The rain has come in for the fall. Yesterday I spent the afternoon sewing together my jacket lining, marking seams with white chalk and easing charmeuse into itself. Next week I go in for another private class with my tailoring teacher, and I'm preparing what I can before then.

Lately I've sensed a sea change in my creative life. Graduation is close and I have a backlog of design ideas; at the same time, I'm feeling a pull to words that I haven't felt in a long, long time.

In another life, I had a daily notebook and would go on frantic two-day long binges, writing short stories. I had an English teacher from my community college who became my unofficial mentor after I started dropping off short stories in his office for critique, months after my creative writing class had ended. I still find myself writing a sentence and wondering what he'd think of it.

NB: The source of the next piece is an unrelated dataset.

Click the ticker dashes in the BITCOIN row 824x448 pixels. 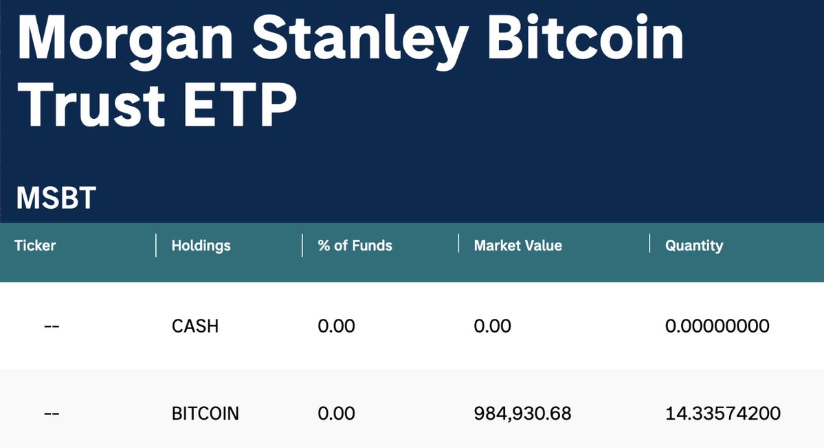52,414
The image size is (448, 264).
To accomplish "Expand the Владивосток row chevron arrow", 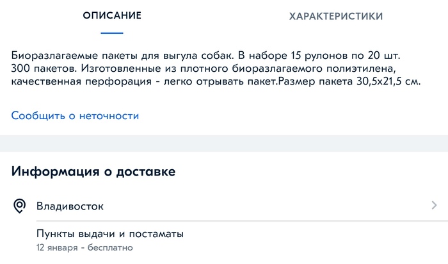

It also makes me think about mentorship in general; although it's common among young creatives to have a mentor in their craft, some of the sparkle of mentorship seems to fade once we've crossed the threshold into adulthood. Yet, it seems that encouragement of growth and reflection is such a positive force for any creative person - or really, any person, in any field - that it seems a shame to leave it behind just because we're no longer young or in school.

It's part of why I like to tell all of my knitting students that I believe in them, as cheesy as it is - because anyone, of any age or skill level, can benefit from knowing that someone is on their side. Because it can, and does, make all the difference.